According to Andrew McAfee in his article What Every CEO Needs to Know About the Cloud, there is a gradual but inevitable shift toward the cloud.  He expects those who get in early to be in an increasingly better position as time passes, while those who linger to be put at a greater and greater disadvantage, until they either join or get lost in the dust.  McAfee gives some general guidelines for starting a move into the cloud, which can be used by anyone interested in putting real-time data on the cloud.

Know Your Responsibilities
To start with, McAfee suggests becoming aware of legal implications.  Clouds in the sky have no respect for man-made concepts like country borders, but your data does not have the same luxury.  Some countries limit what kinds of data can be moved or stored outside their borders.  For example, the EU Data Protection Directive restricts data on personal status from passing through countries that do not provide an “adequate level of protection” for the data.  Other countries have  strict privacy laws for any data transmitted on a public network or stored in a cloud server.  You will need to verify that your system meets the legal requirements of all countries in which you expect it to function.

Understand the Risks
We talked about security risks last week, pointing out that they may be different than common wisdom would suggest.  Questions about cost and reliability were addressed in an earlier blog.  McAfee advises executives to become informed of the risks and limitations of cloud computing, involving their general counsels and compliance departments early on.  There are a few areas, such as data subject to export regulations or related to personal health information, that may warrant a conservative approach, but in general he advocates boldly moving forward.  Plant managers and engineers will of course need to take a close look at their specific circumstances to decide what parts of their data sets can be made available in a cloud application.

Evaluate Attitudes
As with any new undertaking, there will be different levels of interest and willingness to change, both within the organization and outside.  Those most eager to implement a real-time cloud system will need to gauge its appeal among key decision makers and managers who are expected to implement it.  McAfee says, “a CIO’s lack of enthusiasm about the cloud these days is about as red a flag as a factory manager’s disinterest in electrification would have been a century ago.”
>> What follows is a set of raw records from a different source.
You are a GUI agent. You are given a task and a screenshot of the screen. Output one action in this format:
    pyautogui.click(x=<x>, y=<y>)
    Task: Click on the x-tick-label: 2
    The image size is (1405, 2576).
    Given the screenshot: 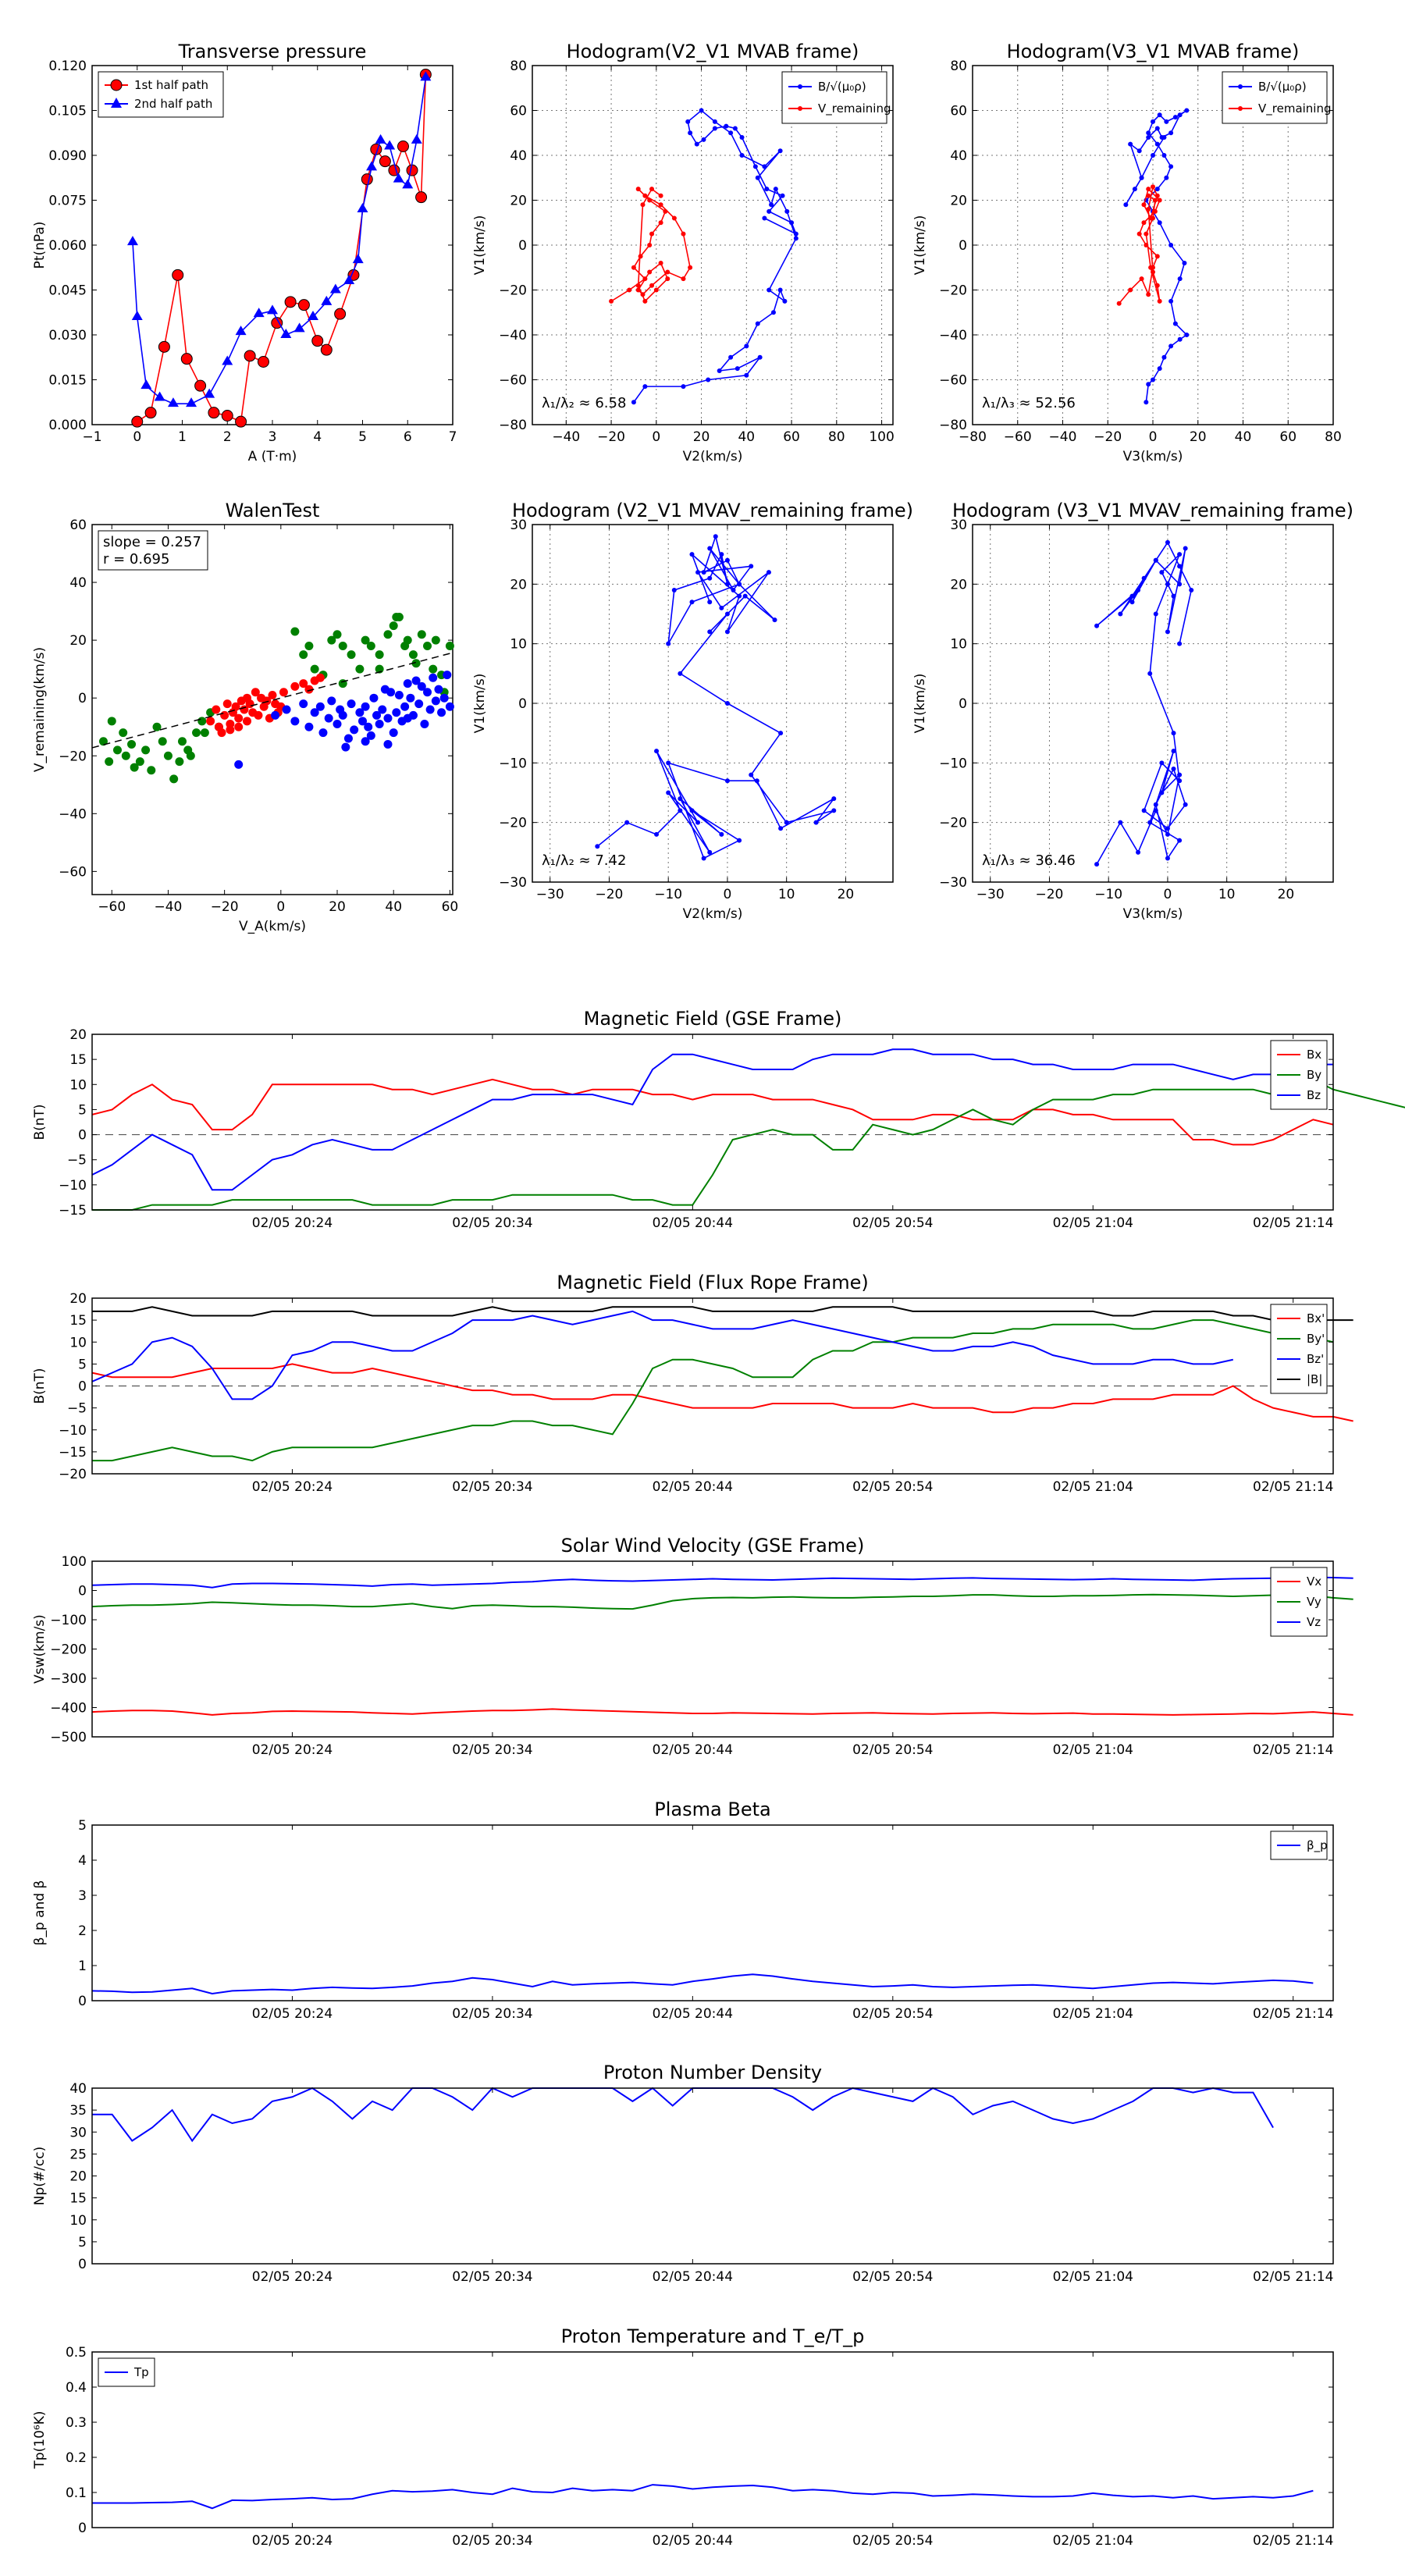 What is the action you would take?
    pyautogui.click(x=228, y=437)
At the same time, consider software vendors.  What is their attitude toward cloud computing?  What plans do SCADA suppliers and other providers of software for real-time applications have in place to support a move to the cloud?  Some may add the word “cloud” to their networked process control software, but does it really meet the core requirements for a real-time cloud system?

Having done your homework, you are ready to try it.  McAfee suggests starting small.  Experiment.  He talks about non-real-time business systems, but the principle is the same.  Don’t expect to immediately move a whole SCADA system onto the cloud.  Maybe you can implement a web-based HMI to present a limited data set to selected customers.  Or possibly connect remote field devices to a cloud server for monitoring in a web browser.  As you gain experience, you may want to set up a private or a hybrid cloud.  Then, as time passes and cloud computing goes even more mainstream, you’ll be in a position to consider expanding further.

It is still too early in the history of cloud computing to know with absolute certainty that this is indeed the way of the future.  But things have reached a point where it would probably be wise to consider it seriously.  As consumer and business applications increasingly move into the cloud, real-time solutions won’t be far behind.  Somewhere between head-in-the-sand and off-the-deep-end, McAfee suggests a cautious, realistic, small-scale, try-and-see attitude to gain experience and build capabilities that may prove valuable in the near future.